• _The problem_
Check each line of the listing for the string "agent". Copy those where it appears.

• _Material provided_
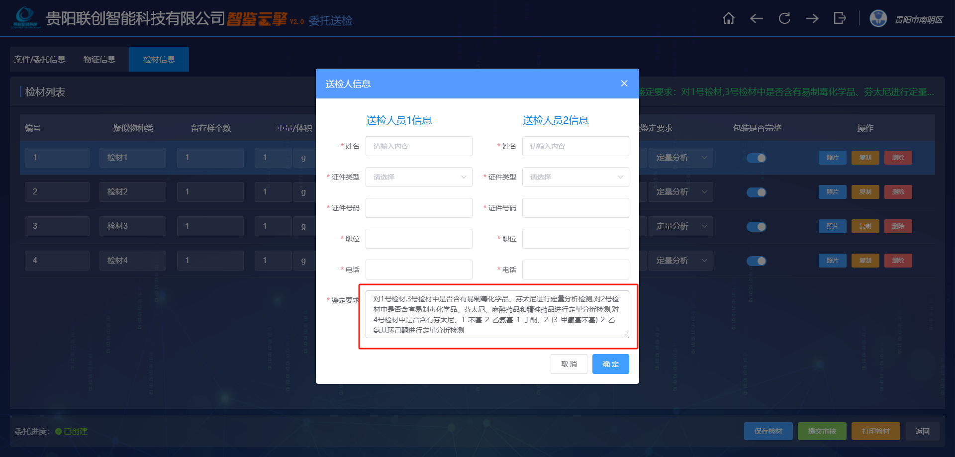Click the back arrow icon in header

(757, 18)
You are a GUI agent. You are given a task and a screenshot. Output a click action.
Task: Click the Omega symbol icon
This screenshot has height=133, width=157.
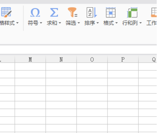pos(35,13)
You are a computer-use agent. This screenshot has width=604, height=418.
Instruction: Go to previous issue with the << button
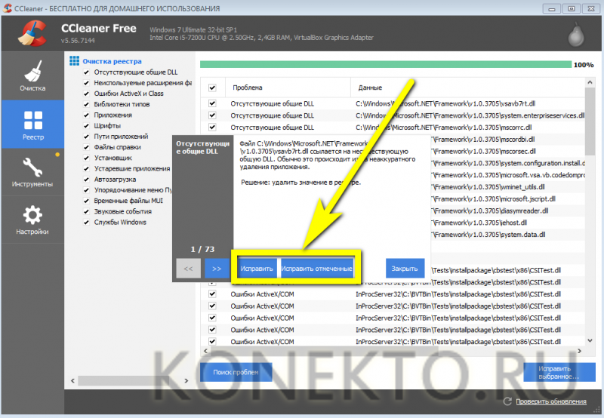click(188, 269)
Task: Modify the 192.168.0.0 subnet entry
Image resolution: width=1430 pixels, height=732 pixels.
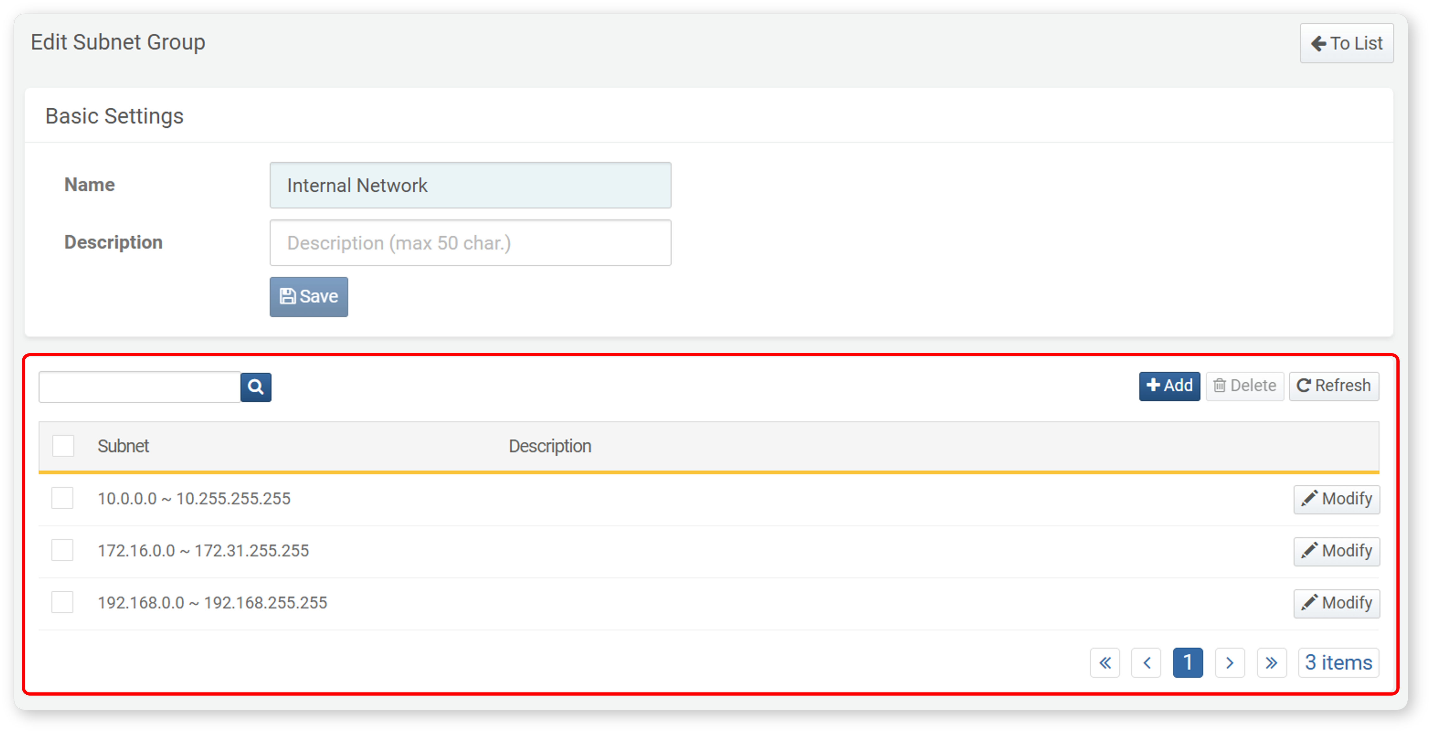Action: [1336, 603]
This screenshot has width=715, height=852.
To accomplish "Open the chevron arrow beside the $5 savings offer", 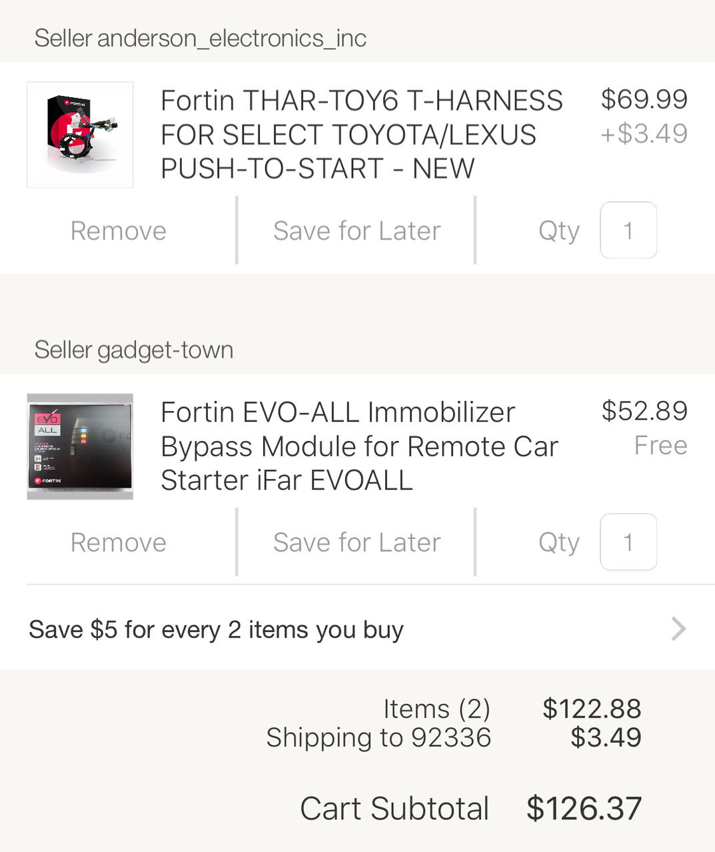I will tap(678, 629).
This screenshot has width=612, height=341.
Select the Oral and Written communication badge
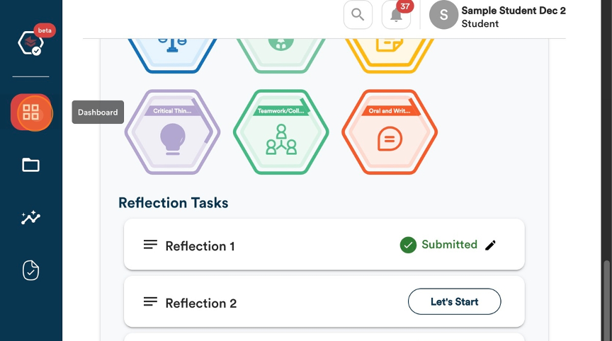tap(390, 132)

• _Task response_
You are a GUI agent. You are given a task and a screenshot. Output a click action.
You are a computer-use agent. This screenshot has width=604, height=418.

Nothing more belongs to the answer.